少量のアルコール添加で、お酒が美味しくなるということは、元禄の頃から分っていて、高級なお酒には添加されていたようです。発酵の弱い「弱小もろみ」への柱焼酎として使われたという補強救済のための記述だけが取り上げられていますが、高価であった焼酎を搾りの7日くらい前に少量添加する「高級酒造り」の記録も「童蒙酒造記」に残っています。純米酒はどうしてもしつこい酸が出がちで、味もくどく美味しく感じられないものがほとんどです。これにアルコールを添加すると、味も香りも軽くなり、美味しくなることが多いようです。

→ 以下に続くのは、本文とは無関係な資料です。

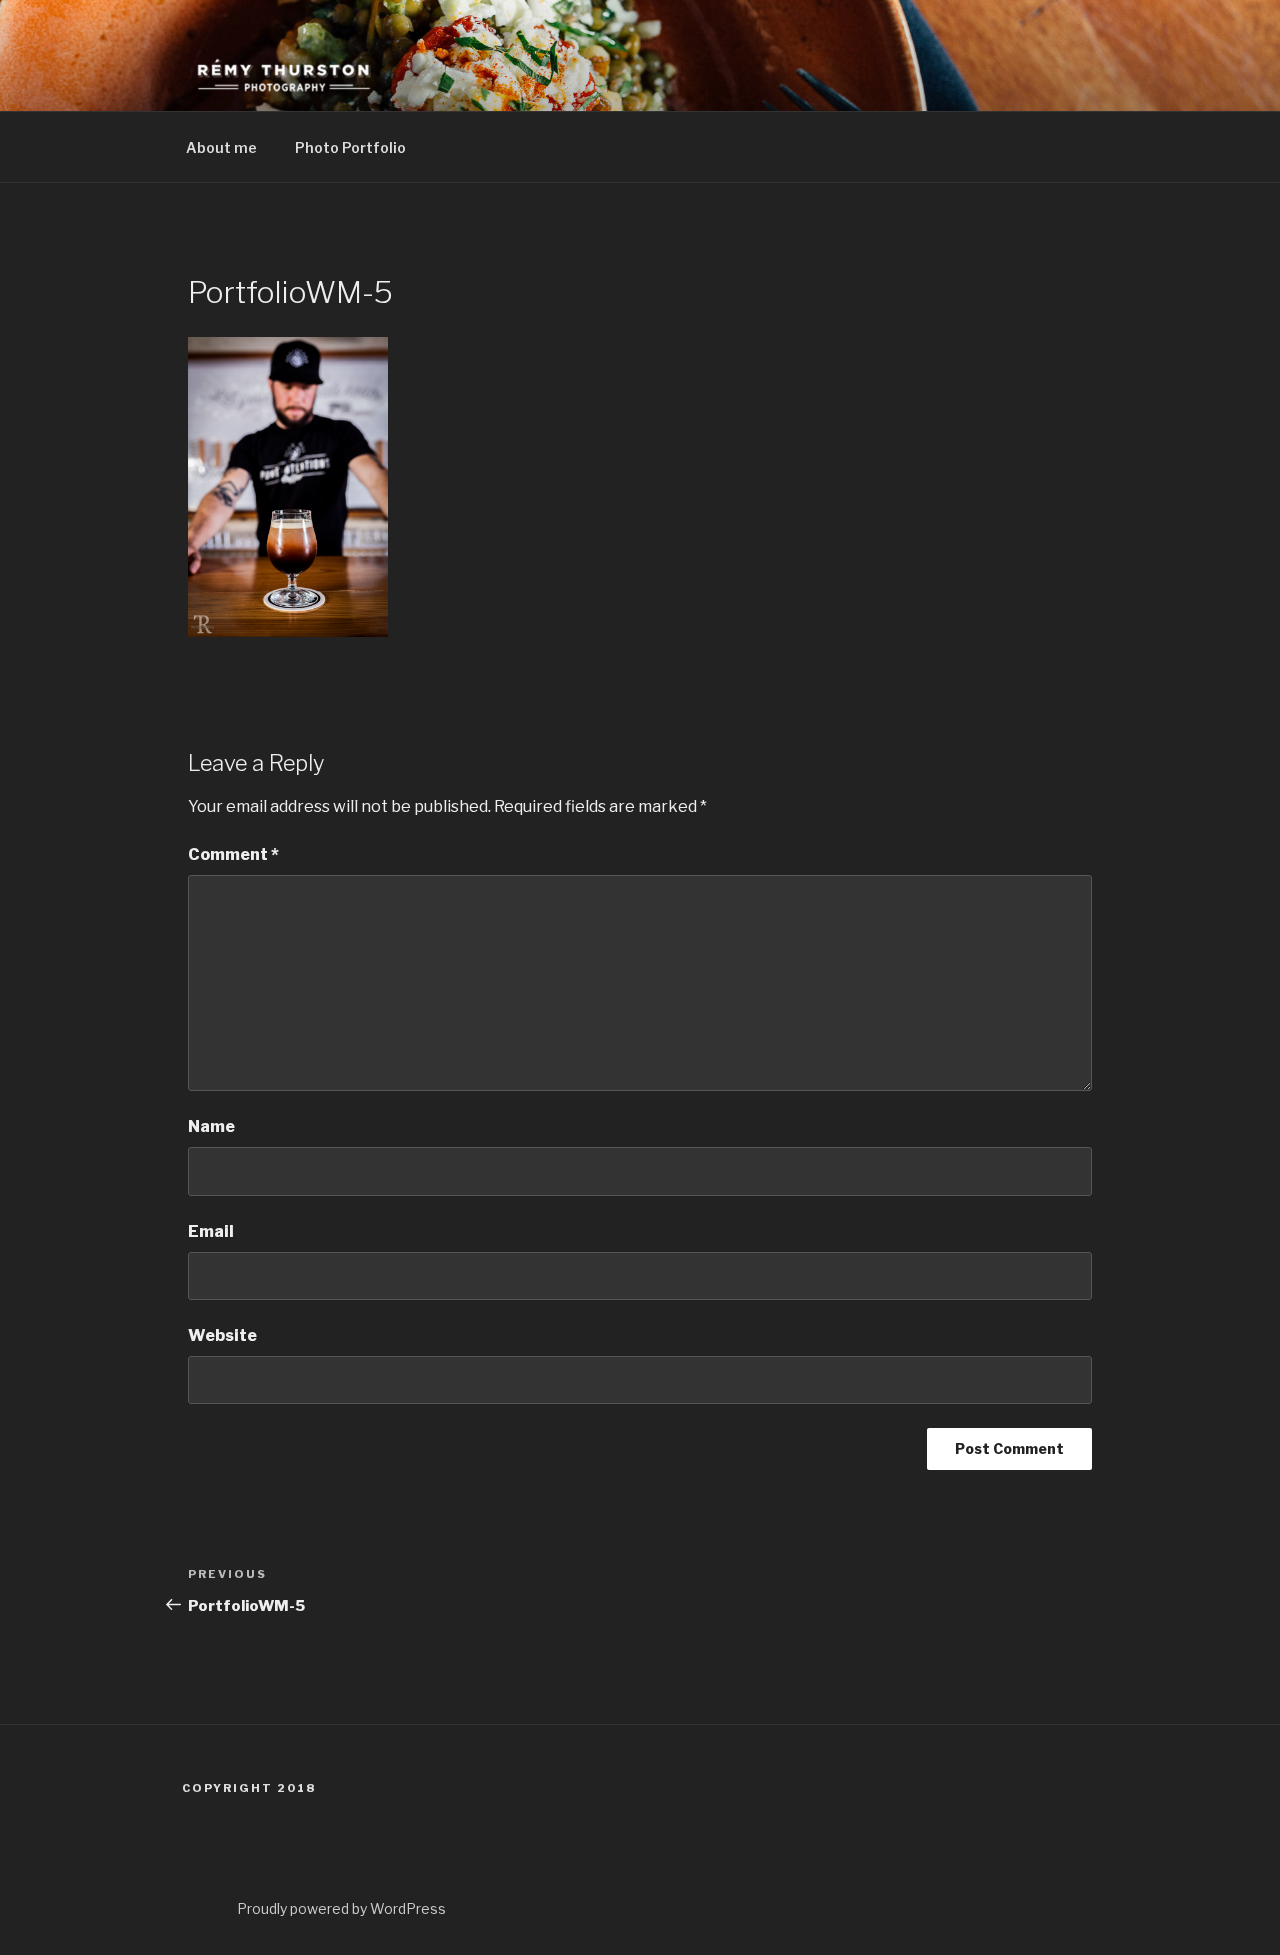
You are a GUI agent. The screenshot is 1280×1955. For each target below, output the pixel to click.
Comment (233, 854)
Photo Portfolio (350, 147)
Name (211, 1126)
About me (221, 147)
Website (222, 1335)
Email (211, 1231)
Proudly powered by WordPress (341, 1908)
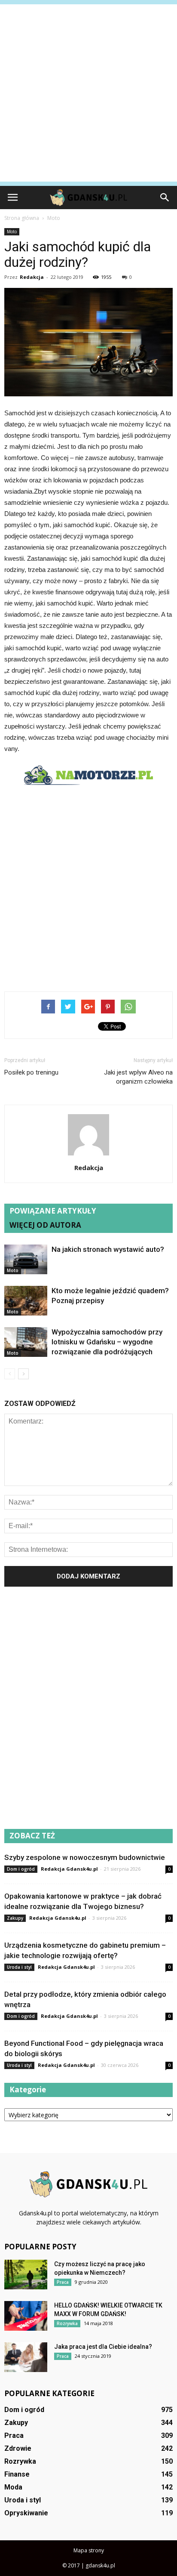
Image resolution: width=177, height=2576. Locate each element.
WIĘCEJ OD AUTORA (45, 1225)
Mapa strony (88, 2550)
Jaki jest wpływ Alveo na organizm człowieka (138, 1077)
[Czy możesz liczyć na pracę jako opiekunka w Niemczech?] (25, 2274)
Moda (13, 2487)
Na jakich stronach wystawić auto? (108, 1249)
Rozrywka (67, 2323)
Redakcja (32, 277)
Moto (12, 232)
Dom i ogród (21, 1869)
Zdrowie (17, 2448)
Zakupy (15, 1918)
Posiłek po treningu (31, 1072)
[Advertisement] (88, 93)
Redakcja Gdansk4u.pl (69, 1869)
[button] (165, 197)
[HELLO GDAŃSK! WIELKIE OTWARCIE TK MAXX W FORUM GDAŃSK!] (25, 2316)
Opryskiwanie (26, 2513)
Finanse (17, 2474)
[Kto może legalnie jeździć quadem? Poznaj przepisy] (25, 1301)
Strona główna (21, 218)
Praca (63, 2282)
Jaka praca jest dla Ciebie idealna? (103, 2346)
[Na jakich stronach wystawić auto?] (25, 1259)
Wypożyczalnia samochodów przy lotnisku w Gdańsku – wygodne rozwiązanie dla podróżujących (107, 1342)
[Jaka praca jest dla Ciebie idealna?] (25, 2357)
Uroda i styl (19, 1967)
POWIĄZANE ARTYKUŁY (52, 1211)
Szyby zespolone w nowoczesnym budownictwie (84, 1857)
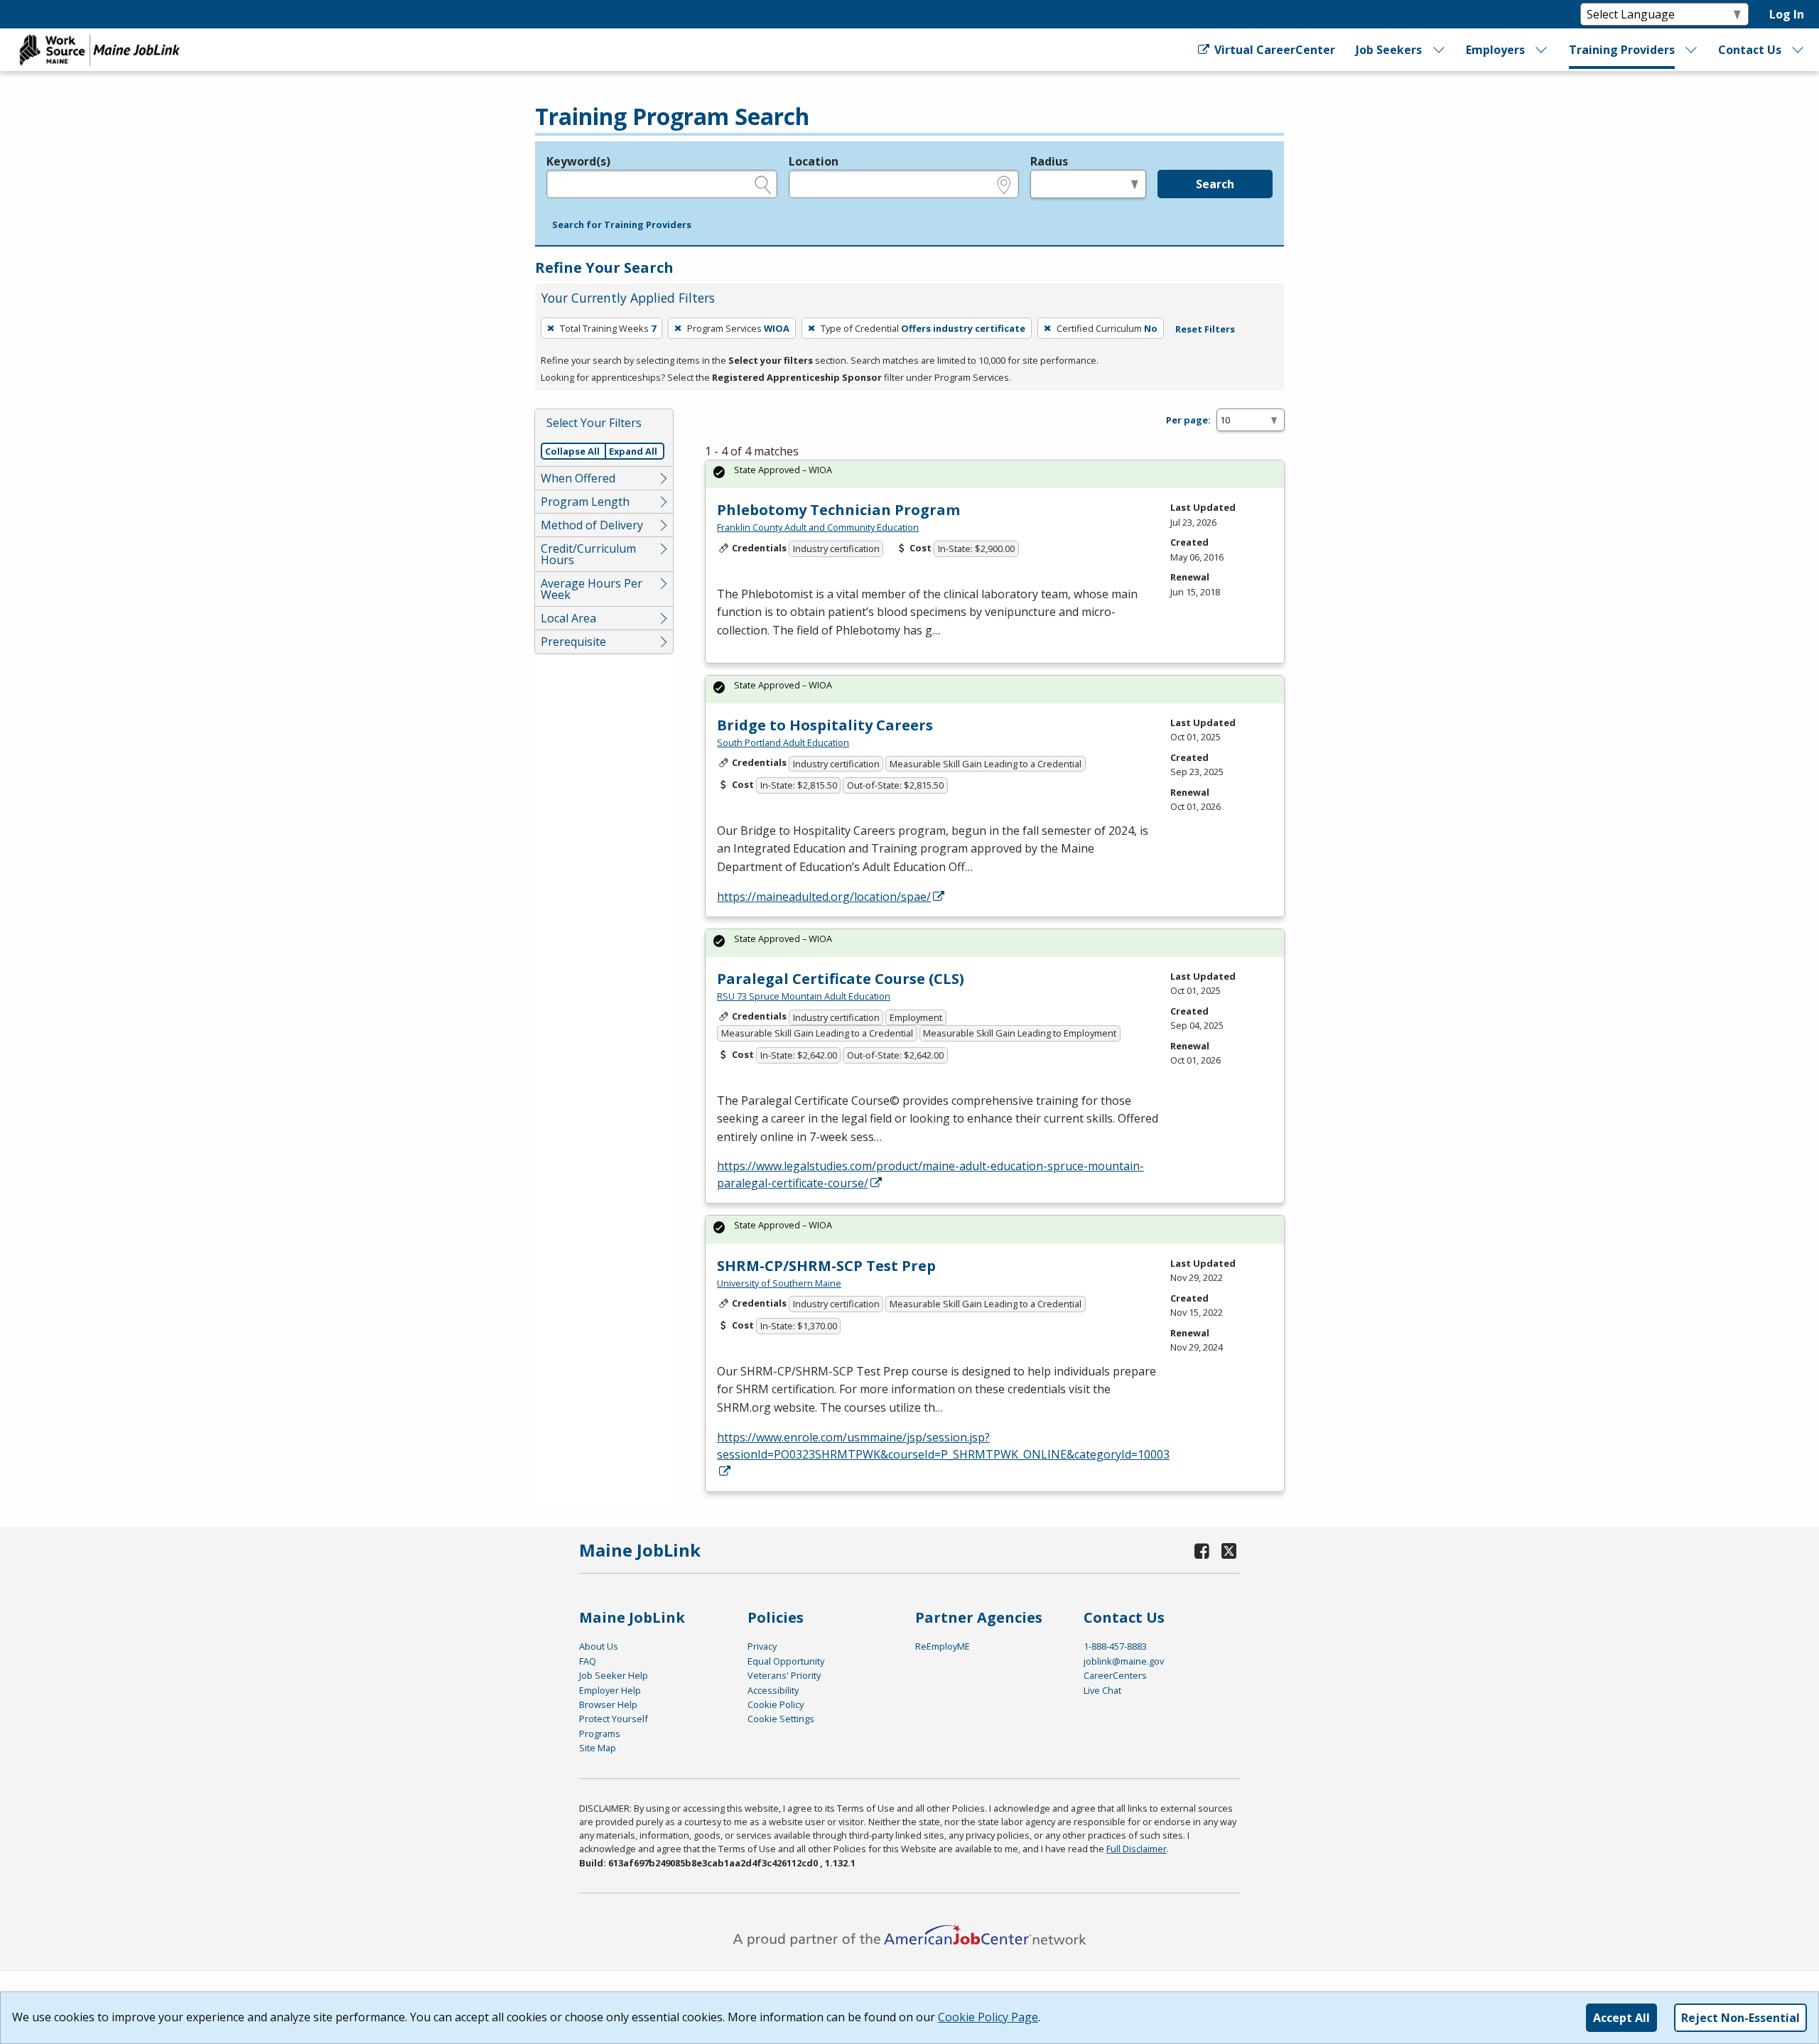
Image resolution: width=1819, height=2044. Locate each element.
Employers (1495, 50)
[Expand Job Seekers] (1438, 49)
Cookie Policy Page (988, 2017)
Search (1215, 184)
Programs (599, 1733)
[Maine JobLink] (100, 49)
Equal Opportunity (785, 1661)
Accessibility (773, 1690)
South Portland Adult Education (783, 742)
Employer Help (610, 1690)
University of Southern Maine (779, 1283)
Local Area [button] (568, 618)
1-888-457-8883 (1115, 1646)
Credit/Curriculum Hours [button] (588, 554)
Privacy (762, 1646)
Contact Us (1749, 50)
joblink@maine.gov (1124, 1661)
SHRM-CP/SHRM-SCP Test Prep (826, 1265)
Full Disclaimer (1136, 1848)
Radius (1049, 161)
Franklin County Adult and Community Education (818, 527)
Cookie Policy (775, 1704)
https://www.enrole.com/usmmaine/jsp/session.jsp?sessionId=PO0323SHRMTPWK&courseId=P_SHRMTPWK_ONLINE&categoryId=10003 (943, 1445)
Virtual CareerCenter (1272, 50)
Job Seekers (1389, 50)
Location (813, 161)
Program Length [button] (585, 501)
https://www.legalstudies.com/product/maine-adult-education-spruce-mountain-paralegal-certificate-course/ (930, 1174)
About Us (598, 1646)
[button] (621, 225)
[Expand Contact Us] (1798, 49)
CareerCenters (1115, 1675)
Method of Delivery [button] (592, 525)
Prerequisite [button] (573, 641)
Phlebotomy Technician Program (838, 509)
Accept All (1621, 2018)
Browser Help (608, 1704)
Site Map (597, 1747)
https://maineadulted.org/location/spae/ (824, 896)
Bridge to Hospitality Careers (825, 725)
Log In (1786, 14)
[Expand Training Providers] (1691, 49)
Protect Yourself (613, 1718)
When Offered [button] (578, 478)
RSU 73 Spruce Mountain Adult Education (803, 996)
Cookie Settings (780, 1718)
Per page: (1188, 419)
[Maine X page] (1229, 1550)
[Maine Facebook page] (1202, 1550)
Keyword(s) (578, 161)
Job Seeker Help (613, 1675)
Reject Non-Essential (1740, 2018)
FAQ (587, 1661)
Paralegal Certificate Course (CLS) (840, 978)
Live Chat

アルコール添加の悪いイメージは、太平洋戦争を目前にした昭和の時代に少ない食料を節約して、大量のアルコール添加と糖類添加で造られた「三増酒」をつい最近まで造っていたことへの業界の反省もあり、反動として過度に「アルコール添加は悪いこと」となっていると思われます。
規定では「本醸造」を名乗れるお酒は、白米1トンあたり100%換算のアルコールを120L以内の量を添加したものだけです。実際の添加は、度数30%くらいにうすめたものが使用されます。だいたいお酒の10%くらいの感じでアルコールが添加されています。規定量以上に添加されたものは「本醸造」を名乗れず、アルコール添加酒となりますが、表示がないために原材料表示に書かれている表示を見て判断するしかありません。残念ながら、原価を下げるために「目一杯アルコールを添加」しているお酒もたくさんあります。「アルコール添加酒を飲むと頭が痛くなる。やはり純米酒のほうが・・・・・」と翌朝思わせるのは、この手の「目一杯アル添酒」です。
美味しいお酒を造っている酒蔵さんの多くでは、本醸造規格ではなくもう少し添加量の多いものを造っていることが多いようです。普通酒(吟醸酒以外のお酒)を造るにはアルコール添加140Lくらいが一番造りやすいようで、160Lとかそれぞれのお蔵でそのお酒が活きる添加量にしています。
また吟醸酒の場合のアルコール添加は「本醸造(120L添加)規格」ではないことがほとんどです。120Lではなく、70Lとか10Lなどと少量です。原材料名にアルコールの名があったとしても、「本醸造規格」以下の添加量であることもあるということです。